Document extract:
══════════════════════════════

Oh dear, I have been found out. Yes I am a bit of a skin flint but then I reckon you have to be in times like these. The Aussie dollar has bottomed out against everything now as well and although I have heard everyone else complain about exchange rates - it has only been in the last week or two that it has really hit home. My little aussie dollar is only worth 48euro cents at the moment. It was as high as 68euro cents less than a year ago. We are actually battling at the moment on just the one wage here in spain as the money we had planned to bring with us is still in Australia and being tight like I am I don't want to transfer it at such pitiful rates - so we are hanging on until things brighten up a little. In the meantime, we collect free food because we can and we enjoy the whole hunter gatherer thing and because every little bit helps.. Any tips or tricks anyone has about saving money in spain are greatfully recieved.

══════════════════════════════

Task details: Continue the forum post about stretching an Australian dollar while living in Spain, picking up after its final sentence.

Text and element pointing rows:
══════════════════════════════

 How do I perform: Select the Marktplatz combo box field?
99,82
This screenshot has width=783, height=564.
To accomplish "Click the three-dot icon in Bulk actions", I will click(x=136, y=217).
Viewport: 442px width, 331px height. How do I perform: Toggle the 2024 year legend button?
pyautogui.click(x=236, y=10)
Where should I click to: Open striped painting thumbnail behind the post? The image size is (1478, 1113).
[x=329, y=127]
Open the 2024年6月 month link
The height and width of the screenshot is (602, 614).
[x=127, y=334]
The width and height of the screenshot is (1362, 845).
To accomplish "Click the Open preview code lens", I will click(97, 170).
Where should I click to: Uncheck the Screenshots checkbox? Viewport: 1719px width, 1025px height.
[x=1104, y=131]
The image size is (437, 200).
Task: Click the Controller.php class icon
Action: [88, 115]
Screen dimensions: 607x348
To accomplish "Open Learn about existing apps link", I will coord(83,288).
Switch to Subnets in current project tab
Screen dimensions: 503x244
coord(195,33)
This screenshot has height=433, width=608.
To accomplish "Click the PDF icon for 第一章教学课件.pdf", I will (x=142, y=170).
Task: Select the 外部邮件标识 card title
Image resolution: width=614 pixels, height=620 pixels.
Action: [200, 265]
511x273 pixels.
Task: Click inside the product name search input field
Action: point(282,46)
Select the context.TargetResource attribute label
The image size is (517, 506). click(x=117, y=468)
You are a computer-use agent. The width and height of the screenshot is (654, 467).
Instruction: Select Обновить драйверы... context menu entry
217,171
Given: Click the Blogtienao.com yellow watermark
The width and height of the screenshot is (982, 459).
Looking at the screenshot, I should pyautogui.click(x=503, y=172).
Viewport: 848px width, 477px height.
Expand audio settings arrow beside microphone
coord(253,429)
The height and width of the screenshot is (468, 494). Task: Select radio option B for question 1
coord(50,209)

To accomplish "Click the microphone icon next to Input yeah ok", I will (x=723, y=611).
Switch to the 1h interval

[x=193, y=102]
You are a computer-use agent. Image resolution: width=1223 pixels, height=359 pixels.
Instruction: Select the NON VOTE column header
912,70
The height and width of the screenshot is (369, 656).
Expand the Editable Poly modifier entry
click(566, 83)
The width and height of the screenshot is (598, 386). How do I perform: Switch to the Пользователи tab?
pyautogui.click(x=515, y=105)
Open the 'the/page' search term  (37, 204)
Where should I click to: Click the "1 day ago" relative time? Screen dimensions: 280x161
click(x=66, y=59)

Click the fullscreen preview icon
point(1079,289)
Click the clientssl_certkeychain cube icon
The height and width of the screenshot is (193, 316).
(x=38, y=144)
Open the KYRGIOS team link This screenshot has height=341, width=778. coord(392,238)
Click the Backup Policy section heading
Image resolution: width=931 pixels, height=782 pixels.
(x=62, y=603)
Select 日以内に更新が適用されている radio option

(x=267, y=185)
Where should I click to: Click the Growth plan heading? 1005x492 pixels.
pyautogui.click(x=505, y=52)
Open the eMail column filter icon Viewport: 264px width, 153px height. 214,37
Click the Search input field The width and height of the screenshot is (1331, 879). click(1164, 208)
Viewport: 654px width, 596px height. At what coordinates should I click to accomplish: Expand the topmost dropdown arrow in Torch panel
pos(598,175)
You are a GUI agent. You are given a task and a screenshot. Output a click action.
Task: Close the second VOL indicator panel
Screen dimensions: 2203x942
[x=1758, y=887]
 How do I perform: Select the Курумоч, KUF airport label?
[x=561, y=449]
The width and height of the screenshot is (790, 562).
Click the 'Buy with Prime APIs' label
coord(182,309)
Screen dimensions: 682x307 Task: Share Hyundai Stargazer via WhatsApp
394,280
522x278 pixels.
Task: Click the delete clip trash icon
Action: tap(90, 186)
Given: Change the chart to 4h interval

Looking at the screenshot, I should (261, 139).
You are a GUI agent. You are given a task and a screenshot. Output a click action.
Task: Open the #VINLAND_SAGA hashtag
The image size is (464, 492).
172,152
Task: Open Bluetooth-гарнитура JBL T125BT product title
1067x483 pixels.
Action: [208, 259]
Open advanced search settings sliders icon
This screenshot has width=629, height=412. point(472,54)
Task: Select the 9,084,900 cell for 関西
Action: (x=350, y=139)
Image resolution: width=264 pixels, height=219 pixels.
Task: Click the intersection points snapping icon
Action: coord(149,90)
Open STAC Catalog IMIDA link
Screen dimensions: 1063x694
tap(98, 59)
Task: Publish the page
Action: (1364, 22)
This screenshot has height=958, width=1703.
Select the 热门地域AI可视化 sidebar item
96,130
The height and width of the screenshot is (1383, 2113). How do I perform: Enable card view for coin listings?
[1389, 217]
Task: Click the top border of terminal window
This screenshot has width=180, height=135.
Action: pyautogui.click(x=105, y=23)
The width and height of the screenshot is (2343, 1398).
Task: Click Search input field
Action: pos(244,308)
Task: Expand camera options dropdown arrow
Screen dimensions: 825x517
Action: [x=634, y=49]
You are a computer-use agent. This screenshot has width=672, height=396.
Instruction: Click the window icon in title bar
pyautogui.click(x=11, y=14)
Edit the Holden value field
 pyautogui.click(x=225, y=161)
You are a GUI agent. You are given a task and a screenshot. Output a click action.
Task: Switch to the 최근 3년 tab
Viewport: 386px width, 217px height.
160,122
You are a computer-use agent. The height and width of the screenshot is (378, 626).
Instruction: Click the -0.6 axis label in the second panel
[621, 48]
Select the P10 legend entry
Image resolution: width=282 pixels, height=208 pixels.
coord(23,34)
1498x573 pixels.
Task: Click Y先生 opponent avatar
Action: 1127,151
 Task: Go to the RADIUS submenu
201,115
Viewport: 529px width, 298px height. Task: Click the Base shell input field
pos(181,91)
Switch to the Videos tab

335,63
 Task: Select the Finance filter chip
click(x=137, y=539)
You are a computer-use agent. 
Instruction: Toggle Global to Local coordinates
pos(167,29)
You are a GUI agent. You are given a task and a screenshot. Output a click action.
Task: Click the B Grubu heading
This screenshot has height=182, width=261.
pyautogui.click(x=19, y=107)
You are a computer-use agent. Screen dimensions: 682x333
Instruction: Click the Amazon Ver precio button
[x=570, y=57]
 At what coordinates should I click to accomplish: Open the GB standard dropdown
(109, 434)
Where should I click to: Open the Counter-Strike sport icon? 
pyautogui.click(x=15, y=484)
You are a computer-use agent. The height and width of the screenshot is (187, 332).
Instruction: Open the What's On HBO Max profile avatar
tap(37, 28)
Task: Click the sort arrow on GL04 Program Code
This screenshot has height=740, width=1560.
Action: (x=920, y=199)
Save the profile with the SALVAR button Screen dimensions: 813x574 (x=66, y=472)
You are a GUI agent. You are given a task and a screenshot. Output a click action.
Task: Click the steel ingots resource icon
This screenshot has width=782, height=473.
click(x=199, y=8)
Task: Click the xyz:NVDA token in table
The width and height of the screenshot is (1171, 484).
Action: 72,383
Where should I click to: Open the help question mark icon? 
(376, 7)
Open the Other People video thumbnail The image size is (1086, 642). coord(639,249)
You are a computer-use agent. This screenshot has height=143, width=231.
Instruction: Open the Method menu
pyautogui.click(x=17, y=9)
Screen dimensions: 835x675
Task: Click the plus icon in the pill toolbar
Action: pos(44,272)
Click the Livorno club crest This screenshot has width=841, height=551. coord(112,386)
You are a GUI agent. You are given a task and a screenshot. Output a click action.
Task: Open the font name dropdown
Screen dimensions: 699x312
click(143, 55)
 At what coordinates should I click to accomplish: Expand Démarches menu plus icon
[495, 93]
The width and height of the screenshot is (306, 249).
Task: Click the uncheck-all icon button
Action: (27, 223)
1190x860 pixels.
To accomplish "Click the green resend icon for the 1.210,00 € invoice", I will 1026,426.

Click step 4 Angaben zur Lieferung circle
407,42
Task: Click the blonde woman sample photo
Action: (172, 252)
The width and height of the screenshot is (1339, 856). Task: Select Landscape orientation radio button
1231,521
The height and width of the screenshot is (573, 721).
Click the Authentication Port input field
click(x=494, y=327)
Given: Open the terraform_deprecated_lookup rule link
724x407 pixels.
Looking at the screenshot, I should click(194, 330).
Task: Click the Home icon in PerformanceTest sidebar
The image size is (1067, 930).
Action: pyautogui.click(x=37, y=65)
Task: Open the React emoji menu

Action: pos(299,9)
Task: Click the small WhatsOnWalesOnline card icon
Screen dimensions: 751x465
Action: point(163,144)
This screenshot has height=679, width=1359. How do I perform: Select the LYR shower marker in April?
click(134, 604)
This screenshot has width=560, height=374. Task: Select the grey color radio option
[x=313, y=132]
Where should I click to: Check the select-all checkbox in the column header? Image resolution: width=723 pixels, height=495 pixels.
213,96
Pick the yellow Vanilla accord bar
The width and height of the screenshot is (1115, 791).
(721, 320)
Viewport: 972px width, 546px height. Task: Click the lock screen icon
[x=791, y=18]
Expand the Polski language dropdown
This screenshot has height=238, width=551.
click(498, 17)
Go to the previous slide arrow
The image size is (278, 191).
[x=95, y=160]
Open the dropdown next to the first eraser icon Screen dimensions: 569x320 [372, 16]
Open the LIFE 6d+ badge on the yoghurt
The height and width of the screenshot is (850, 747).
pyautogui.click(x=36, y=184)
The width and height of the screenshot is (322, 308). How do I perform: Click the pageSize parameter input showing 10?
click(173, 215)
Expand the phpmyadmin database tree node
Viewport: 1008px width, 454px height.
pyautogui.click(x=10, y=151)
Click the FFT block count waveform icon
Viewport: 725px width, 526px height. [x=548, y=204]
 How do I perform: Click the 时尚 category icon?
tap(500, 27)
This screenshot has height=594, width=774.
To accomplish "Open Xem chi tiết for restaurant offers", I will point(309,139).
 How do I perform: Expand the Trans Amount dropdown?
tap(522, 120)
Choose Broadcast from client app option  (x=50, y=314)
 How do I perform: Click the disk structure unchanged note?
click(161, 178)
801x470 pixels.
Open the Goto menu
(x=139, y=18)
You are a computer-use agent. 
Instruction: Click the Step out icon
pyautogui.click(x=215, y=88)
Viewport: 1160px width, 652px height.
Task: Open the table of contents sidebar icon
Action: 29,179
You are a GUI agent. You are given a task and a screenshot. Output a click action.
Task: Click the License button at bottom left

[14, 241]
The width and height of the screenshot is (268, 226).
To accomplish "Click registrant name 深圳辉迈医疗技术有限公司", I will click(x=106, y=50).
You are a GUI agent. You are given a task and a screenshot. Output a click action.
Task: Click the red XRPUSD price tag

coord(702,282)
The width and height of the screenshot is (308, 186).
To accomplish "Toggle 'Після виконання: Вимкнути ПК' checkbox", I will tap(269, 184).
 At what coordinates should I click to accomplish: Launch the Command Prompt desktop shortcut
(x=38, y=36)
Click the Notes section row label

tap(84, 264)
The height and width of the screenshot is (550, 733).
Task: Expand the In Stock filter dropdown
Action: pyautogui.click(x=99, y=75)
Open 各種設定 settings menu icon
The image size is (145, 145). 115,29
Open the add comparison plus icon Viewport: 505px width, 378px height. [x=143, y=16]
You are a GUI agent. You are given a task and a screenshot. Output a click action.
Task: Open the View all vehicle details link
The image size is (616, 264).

══════════════════════════════

Exercise answer:
Thanks for all your replys - I have asked my boss's wife to come with me to translate for us and we are going to borrow her car to do the trip down so we can leave a little earlier than the train. But I do need my beauty sleep too....


----------



## dizzy (Jul 12, 2008)

woops some of that message was meant for another post


----------



## chris(madrid) (Mar 23, 2008)

dizzy said:


> Any tips or tricks anyone has about saving money in spain are greatfully recieved.


Find LIDL & Mercadona. NOW.

iirc There is an excellent street market in Garriga too. Local produce+no middle man is popular with Catalans. 

Shopping at anything vaguely related to Corte Ingles is the way to certain ruin.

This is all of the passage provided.